Directions:
Go through the records underneath and write each one out again exactly.

Records for the task:
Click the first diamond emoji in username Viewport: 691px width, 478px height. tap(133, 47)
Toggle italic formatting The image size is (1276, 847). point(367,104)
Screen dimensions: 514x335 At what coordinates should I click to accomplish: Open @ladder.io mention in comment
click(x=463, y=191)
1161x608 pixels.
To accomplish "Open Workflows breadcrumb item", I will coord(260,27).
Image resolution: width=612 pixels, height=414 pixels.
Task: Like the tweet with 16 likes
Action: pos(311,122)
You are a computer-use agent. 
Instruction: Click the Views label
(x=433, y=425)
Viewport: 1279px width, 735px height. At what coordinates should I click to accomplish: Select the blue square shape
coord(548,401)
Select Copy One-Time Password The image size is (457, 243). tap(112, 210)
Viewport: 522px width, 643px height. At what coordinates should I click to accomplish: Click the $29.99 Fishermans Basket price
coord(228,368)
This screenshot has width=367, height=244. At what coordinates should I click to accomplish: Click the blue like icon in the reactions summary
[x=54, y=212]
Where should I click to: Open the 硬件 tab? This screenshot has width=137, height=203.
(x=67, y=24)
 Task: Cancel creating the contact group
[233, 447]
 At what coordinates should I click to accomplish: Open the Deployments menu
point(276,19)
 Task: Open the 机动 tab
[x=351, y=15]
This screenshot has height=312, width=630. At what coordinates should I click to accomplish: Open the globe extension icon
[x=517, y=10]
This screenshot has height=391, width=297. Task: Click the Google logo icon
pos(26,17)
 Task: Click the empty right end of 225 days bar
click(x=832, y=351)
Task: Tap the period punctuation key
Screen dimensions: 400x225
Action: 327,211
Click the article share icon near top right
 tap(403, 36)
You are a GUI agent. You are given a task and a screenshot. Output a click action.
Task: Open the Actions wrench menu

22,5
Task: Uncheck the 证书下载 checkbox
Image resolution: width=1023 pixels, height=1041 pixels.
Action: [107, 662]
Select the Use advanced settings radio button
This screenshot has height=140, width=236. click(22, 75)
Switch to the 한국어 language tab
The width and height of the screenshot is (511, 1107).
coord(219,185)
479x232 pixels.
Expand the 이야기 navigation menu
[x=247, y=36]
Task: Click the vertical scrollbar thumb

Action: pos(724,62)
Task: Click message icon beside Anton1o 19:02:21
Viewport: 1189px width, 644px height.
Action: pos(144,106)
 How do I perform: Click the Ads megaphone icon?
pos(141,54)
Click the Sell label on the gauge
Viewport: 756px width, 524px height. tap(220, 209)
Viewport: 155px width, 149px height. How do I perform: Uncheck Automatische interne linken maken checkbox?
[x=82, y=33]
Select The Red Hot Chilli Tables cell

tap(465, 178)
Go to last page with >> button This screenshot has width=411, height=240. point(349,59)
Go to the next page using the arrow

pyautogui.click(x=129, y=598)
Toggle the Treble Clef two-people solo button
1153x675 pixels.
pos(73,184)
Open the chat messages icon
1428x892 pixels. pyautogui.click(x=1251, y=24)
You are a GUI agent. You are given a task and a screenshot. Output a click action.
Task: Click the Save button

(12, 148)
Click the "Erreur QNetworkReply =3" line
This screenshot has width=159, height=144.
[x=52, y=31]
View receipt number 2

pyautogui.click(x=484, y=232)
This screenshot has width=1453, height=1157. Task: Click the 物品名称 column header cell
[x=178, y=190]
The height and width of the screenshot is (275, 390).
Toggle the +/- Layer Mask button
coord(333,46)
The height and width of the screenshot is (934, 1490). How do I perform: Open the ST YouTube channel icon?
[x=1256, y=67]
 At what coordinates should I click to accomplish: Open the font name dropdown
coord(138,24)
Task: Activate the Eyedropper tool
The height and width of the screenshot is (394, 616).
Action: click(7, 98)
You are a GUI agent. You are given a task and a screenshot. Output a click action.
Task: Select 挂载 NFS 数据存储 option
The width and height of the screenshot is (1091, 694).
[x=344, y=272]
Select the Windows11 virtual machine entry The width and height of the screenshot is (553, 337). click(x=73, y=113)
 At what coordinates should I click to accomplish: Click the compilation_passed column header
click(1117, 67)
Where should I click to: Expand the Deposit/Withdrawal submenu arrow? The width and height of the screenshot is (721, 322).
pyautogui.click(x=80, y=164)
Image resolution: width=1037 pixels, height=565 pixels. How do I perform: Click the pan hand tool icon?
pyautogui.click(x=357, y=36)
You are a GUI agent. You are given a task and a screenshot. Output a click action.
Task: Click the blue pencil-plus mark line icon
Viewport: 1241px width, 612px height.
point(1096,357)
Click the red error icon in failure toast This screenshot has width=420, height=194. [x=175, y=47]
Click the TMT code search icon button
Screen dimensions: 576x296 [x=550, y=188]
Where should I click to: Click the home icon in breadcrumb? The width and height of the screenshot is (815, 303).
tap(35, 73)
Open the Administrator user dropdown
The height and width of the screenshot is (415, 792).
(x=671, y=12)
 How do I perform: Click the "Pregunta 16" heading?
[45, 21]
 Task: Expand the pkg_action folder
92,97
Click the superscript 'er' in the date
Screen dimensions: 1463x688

Response to this task:
Click the first diamond emoji in username Viewport: 691px width, 478px height. tap(133, 47)
Toggle italic formatting The image size is (1276, 847). point(367,104)
Screen dimensions: 514x335 At what coordinates should I click to accomplish: Open @ladder.io mention in comment
click(x=463, y=191)
1161x608 pixels.
To accomplish "Open Workflows breadcrumb item", I will coord(260,27).
Image resolution: width=612 pixels, height=414 pixels.
Task: Like the tweet with 16 likes
Action: pos(311,122)
You are a computer-use agent. 
Instruction: Click the Views label
(x=433, y=425)
Viewport: 1279px width, 735px height. At what coordinates should I click to accomplish: Select the blue square shape
coord(548,401)
Select Copy One-Time Password The image size is (457, 243). tap(112, 210)
Viewport: 522px width, 643px height. At what coordinates should I click to accomplish: Click the $29.99 Fishermans Basket price
coord(228,368)
This screenshot has width=367, height=244. At what coordinates should I click to accomplish: Click the blue like icon in the reactions summary
[x=54, y=212]
Where should I click to: Open the 硬件 tab? This screenshot has width=137, height=203.
(x=67, y=24)
 Task: Cancel creating the contact group
[233, 447]
 At what coordinates should I click to accomplish: Open the Deployments menu
point(276,19)
 Task: Open the 机动 tab
[x=351, y=15]
This screenshot has height=312, width=630. At what coordinates should I click to accomplish: Open the globe extension icon
[x=517, y=10]
This screenshot has height=391, width=297. Task: Click the Google logo icon
pos(26,17)
 Task: Click the empty right end of 225 days bar
click(x=832, y=351)
Task: Tap the period punctuation key
Screen dimensions: 400x225
Action: 327,211
Click the article share icon near top right
 tap(403, 36)
You are a GUI agent. You are given a task and a screenshot. Output a click action.
Task: Open the Actions wrench menu

22,5
Task: Uncheck the 证书下载 checkbox
Image resolution: width=1023 pixels, height=1041 pixels.
Action: [107, 662]
Select the Use advanced settings radio button
This screenshot has height=140, width=236. click(22, 75)
Switch to the 한국어 language tab
The width and height of the screenshot is (511, 1107).
coord(219,185)
479x232 pixels.
Expand the 이야기 navigation menu
[x=247, y=36]
Task: Click the vertical scrollbar thumb

Action: pos(724,62)
Task: Click message icon beside Anton1o 19:02:21
Viewport: 1189px width, 644px height.
Action: pos(144,106)
 How do I perform: Click the Ads megaphone icon?
pos(141,54)
Click the Sell label on the gauge
Viewport: 756px width, 524px height. tap(220, 209)
Viewport: 155px width, 149px height. How do I perform: Uncheck Automatische interne linken maken checkbox?
[x=82, y=33]
Select The Red Hot Chilli Tables cell

tap(465, 178)
Go to last page with >> button This screenshot has width=411, height=240. point(349,59)
Go to the next page using the arrow

pyautogui.click(x=129, y=598)
Toggle the Treble Clef two-people solo button
1153x675 pixels.
pos(73,184)
Open the chat messages icon
1428x892 pixels. pyautogui.click(x=1251, y=24)
You are a GUI agent. You are given a task and a screenshot. Output a click action.
Task: Click the Save button

(12, 148)
Click the "Erreur QNetworkReply =3" line
This screenshot has width=159, height=144.
[x=52, y=31]
View receipt number 2

pyautogui.click(x=484, y=232)
This screenshot has width=1453, height=1157. Task: Click the 物品名称 column header cell
[x=178, y=190]
The height and width of the screenshot is (275, 390).
Toggle the +/- Layer Mask button
coord(333,46)
The height and width of the screenshot is (934, 1490). How do I perform: Open the ST YouTube channel icon?
[x=1256, y=67]
 At what coordinates should I click to accomplish: Open the font name dropdown
coord(138,24)
Task: Activate the Eyedropper tool
The height and width of the screenshot is (394, 616).
Action: click(7, 98)
You are a GUI agent. You are given a task and a screenshot. Output a click action.
Task: Select 挂载 NFS 数据存储 option
The width and height of the screenshot is (1091, 694).
[x=344, y=272]
Select the Windows11 virtual machine entry The width and height of the screenshot is (553, 337). click(x=73, y=113)
 At what coordinates should I click to accomplish: Click the compilation_passed column header
click(1117, 67)
Where should I click to: Expand the Deposit/Withdrawal submenu arrow? The width and height of the screenshot is (721, 322).
pyautogui.click(x=80, y=164)
Image resolution: width=1037 pixels, height=565 pixels. How do I perform: Click the pan hand tool icon?
pyautogui.click(x=357, y=36)
You are a GUI agent. You are given a task and a screenshot. Output a click action.
Task: Click the blue pencil-plus mark line icon
Viewport: 1241px width, 612px height.
point(1096,357)
Click the red error icon in failure toast This screenshot has width=420, height=194. [x=175, y=47]
Click the TMT code search icon button
Screen dimensions: 576x296 [x=550, y=188]
Where should I click to: Click the home icon in breadcrumb? The width and height of the screenshot is (815, 303).
tap(35, 73)
Open the Administrator user dropdown
The height and width of the screenshot is (415, 792).
(x=671, y=12)
 How do I perform: Click the "Pregunta 16" heading?
[45, 21]
 Task: Expand the pkg_action folder
92,97
Click the superscript 'er' in the date
Screen dimensions: 1463x688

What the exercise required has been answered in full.